** INPUT DATA follows **

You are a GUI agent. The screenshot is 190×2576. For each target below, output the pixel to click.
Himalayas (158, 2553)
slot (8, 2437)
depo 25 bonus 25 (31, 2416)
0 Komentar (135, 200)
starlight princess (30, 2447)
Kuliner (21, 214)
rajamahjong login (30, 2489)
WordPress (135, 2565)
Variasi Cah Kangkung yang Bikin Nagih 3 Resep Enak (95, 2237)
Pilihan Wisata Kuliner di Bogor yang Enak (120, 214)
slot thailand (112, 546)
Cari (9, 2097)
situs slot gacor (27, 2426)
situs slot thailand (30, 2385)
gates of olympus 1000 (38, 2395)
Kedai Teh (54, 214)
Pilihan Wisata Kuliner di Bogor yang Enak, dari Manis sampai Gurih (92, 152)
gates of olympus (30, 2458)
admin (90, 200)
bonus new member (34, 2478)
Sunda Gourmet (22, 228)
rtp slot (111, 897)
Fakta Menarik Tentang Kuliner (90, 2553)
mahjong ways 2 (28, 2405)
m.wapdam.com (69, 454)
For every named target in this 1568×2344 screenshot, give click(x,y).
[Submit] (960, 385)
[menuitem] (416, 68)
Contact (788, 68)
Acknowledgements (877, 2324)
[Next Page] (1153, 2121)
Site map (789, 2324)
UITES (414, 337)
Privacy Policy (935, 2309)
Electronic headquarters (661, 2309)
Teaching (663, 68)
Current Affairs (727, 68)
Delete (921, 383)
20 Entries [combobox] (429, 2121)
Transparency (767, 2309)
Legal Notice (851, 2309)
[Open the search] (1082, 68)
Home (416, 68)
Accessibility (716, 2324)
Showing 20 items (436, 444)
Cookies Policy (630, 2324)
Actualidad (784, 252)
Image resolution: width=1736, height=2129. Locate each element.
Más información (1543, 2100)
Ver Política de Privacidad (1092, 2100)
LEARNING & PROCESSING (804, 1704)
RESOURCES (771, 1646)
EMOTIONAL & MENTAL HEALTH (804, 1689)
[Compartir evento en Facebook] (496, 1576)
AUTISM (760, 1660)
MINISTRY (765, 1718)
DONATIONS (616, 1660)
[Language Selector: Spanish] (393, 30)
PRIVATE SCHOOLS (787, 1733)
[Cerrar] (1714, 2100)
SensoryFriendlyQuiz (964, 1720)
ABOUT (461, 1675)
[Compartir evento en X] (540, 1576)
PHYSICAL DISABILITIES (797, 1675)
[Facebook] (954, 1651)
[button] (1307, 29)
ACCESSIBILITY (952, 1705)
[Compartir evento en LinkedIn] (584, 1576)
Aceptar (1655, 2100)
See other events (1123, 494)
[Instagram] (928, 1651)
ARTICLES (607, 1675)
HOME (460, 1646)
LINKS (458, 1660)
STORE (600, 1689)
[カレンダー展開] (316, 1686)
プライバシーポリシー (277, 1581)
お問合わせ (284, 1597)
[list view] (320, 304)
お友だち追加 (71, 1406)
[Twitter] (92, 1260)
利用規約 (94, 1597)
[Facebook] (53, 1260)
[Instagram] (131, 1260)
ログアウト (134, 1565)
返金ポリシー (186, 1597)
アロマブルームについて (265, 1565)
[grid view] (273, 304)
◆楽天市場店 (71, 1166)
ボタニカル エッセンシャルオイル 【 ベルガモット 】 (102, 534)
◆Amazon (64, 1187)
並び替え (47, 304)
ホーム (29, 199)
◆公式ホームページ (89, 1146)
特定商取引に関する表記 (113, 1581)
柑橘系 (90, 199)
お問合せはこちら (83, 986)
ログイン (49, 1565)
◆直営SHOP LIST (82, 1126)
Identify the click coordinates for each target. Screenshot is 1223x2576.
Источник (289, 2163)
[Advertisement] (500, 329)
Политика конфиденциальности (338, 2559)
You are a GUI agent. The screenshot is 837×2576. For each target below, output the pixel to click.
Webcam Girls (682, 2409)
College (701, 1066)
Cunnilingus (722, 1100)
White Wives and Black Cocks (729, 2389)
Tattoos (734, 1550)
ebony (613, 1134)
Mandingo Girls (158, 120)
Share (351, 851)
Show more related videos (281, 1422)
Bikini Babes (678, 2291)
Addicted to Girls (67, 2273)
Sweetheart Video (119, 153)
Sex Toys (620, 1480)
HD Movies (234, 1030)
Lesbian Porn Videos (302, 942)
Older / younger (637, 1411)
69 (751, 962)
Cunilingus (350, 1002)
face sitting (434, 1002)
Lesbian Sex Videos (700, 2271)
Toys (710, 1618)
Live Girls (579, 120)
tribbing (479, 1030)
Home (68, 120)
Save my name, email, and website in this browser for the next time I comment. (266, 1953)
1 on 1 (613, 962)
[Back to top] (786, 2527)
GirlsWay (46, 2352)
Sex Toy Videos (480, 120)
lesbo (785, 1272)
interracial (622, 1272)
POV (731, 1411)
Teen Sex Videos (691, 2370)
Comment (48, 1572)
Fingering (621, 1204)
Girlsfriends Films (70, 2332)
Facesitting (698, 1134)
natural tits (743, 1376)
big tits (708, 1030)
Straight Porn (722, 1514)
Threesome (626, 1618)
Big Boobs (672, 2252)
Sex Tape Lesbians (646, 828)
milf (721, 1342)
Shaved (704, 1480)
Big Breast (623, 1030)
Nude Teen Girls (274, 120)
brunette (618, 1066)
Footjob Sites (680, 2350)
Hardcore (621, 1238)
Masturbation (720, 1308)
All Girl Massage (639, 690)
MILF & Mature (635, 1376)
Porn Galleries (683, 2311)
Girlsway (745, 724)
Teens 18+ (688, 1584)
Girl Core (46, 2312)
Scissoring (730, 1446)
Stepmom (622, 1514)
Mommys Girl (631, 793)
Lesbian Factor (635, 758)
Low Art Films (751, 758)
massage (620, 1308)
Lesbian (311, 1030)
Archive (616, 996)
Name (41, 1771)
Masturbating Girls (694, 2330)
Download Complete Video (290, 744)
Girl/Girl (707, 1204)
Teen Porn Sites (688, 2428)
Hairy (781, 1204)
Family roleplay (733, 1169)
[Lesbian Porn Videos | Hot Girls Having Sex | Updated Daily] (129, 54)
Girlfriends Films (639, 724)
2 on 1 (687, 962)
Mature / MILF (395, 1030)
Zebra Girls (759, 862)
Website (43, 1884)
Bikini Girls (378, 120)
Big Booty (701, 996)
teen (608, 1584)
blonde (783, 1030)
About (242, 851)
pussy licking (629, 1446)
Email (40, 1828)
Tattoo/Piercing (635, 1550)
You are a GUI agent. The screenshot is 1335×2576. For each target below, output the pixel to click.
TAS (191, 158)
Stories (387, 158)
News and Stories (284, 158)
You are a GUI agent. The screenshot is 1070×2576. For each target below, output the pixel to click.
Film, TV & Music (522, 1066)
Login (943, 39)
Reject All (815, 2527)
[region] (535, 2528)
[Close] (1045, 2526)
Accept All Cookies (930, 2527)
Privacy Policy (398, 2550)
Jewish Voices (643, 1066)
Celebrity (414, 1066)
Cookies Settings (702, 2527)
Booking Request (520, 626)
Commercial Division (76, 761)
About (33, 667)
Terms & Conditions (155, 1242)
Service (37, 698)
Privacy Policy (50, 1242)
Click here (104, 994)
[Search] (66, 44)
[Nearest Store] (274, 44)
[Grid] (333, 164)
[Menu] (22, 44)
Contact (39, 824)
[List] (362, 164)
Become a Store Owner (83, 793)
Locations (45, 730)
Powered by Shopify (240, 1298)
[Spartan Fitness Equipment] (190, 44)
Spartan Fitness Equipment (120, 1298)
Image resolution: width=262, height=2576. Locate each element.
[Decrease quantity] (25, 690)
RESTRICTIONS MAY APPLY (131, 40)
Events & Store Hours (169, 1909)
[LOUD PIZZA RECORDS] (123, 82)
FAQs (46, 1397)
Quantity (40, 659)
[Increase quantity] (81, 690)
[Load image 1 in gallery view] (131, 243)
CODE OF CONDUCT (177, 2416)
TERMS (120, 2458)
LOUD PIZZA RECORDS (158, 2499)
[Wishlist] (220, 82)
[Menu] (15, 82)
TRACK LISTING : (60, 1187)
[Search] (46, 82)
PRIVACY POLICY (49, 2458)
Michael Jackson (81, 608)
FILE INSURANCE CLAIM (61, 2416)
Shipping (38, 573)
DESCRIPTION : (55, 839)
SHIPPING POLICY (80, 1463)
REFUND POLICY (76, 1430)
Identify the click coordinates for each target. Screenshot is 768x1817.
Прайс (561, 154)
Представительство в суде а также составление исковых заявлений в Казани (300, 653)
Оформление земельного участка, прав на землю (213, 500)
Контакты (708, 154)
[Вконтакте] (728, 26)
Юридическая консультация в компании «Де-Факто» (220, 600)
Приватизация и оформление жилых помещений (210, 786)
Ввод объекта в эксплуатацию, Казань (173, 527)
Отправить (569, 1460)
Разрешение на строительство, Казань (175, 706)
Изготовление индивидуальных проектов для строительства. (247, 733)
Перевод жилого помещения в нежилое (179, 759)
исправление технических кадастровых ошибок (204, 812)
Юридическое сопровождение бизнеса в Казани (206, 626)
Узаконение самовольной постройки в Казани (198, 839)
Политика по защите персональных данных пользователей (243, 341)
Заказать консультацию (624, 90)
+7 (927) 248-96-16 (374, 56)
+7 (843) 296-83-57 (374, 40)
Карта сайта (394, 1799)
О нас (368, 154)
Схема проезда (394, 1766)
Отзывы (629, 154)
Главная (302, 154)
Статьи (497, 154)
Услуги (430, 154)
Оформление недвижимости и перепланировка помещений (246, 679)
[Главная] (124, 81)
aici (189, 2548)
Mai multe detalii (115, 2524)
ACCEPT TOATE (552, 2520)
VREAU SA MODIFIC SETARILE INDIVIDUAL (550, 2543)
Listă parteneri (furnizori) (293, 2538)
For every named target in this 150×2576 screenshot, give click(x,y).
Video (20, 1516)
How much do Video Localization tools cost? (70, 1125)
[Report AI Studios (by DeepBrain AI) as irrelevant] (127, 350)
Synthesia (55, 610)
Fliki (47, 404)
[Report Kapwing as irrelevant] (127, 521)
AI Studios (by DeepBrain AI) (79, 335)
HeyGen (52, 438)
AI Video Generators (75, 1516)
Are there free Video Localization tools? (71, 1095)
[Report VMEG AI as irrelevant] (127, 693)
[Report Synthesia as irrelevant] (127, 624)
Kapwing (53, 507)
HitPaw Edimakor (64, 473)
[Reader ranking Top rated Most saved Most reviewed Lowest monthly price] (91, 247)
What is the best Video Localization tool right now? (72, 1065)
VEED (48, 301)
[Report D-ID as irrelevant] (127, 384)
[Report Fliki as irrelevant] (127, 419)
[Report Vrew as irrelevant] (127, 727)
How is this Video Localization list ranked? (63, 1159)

** End of INPUT DATA **

PROMPT: Starting from the records above, filter out all lines except those containing the word "Spartan".

RESULT FOR THIS EXERCISE:
[Spartan Fitness Equipment] (190, 44)
Spartan Fitness Equipment (120, 1298)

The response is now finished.